### Exercise inputs
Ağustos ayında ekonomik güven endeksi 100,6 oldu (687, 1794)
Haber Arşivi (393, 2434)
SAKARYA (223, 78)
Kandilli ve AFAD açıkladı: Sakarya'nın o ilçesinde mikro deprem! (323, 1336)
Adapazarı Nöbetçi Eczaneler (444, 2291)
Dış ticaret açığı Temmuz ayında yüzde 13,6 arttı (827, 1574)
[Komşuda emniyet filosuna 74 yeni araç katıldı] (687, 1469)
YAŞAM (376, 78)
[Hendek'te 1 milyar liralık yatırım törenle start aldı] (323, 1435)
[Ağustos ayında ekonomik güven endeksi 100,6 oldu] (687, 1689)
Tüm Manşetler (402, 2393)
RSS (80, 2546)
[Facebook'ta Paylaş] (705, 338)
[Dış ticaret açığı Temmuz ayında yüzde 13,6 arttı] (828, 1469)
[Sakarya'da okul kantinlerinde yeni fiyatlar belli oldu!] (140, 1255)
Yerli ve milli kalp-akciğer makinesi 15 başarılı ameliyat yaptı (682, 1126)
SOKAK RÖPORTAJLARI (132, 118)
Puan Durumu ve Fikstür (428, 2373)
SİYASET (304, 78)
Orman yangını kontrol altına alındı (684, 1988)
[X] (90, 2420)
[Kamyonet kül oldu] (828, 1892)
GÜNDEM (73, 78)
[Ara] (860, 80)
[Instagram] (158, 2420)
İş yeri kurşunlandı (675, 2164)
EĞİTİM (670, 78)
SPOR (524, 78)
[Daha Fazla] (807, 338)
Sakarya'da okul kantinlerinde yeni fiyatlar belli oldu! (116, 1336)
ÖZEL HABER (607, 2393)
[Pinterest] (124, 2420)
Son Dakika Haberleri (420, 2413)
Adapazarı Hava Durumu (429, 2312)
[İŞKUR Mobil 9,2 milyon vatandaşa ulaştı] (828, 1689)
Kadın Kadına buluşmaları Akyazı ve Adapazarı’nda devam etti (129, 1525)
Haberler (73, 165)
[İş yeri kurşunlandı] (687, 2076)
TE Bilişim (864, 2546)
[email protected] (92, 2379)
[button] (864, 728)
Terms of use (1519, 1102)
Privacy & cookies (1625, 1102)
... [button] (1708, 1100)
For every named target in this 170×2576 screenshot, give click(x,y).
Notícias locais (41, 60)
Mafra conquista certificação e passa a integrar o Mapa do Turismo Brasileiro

### What you have to do
Repeat the material word for word, with no line missing.

### Reply to the exercise
Ağustos ayında ekonomik güven endeksi 100,6 oldu (687, 1794)
Haber Arşivi (393, 2434)
SAKARYA (223, 78)
Kandilli ve AFAD açıkladı: Sakarya'nın o ilçesinde mikro deprem! (323, 1336)
Adapazarı Nöbetçi Eczaneler (444, 2291)
Dış ticaret açığı Temmuz ayında yüzde 13,6 arttı (827, 1574)
[Komşuda emniyet filosuna 74 yeni araç katıldı] (687, 1469)
YAŞAM (376, 78)
[Hendek'te 1 milyar liralık yatırım törenle start aldı] (323, 1435)
[Ağustos ayında ekonomik güven endeksi 100,6 oldu] (687, 1689)
Tüm Manşetler (402, 2393)
RSS (80, 2546)
[Facebook'ta Paylaş] (705, 338)
[Dış ticaret açığı Temmuz ayında yüzde 13,6 arttı] (828, 1469)
[Sakarya'da okul kantinlerinde yeni fiyatlar belli oldu!] (140, 1255)
Yerli ve milli kalp-akciğer makinesi 15 başarılı ameliyat yaptı (682, 1126)
SOKAK RÖPORTAJLARI (132, 118)
Puan Durumu ve Fikstür (428, 2373)
SİYASET (304, 78)
Orman yangını kontrol altına alındı (684, 1988)
[X] (90, 2420)
[Kamyonet kül oldu] (828, 1892)
GÜNDEM (73, 78)
[Ara] (860, 80)
[Instagram] (158, 2420)
İş yeri kurşunlandı (675, 2164)
EĞİTİM (670, 78)
SPOR (524, 78)
[Daha Fazla] (807, 338)
Sakarya'da okul kantinlerinde yeni fiyatlar belli oldu! (116, 1336)
ÖZEL HABER (607, 2393)
[Pinterest] (124, 2420)
Son Dakika Haberleri (420, 2413)
Adapazarı Hava Durumu (429, 2312)
[İŞKUR Mobil 9,2 milyon vatandaşa ulaştı] (828, 1689)
Kadın Kadına buluşmaları Akyazı ve Adapazarı’nda devam etti (129, 1525)
Haberler (73, 165)
[İş yeri kurşunlandı] (687, 2076)
TE Bilişim (864, 2546)
[email protected] (92, 2379)
[button] (864, 728)
Terms of use (1519, 1102)
Privacy & cookies (1625, 1102)
... [button] (1708, 1100)
For every named target in this 170×2576 screenshot, give click(x,y).
Notícias locais (41, 60)
Mafra conquista certificação e passa a integrar o Mapa do Turismo Brasileiro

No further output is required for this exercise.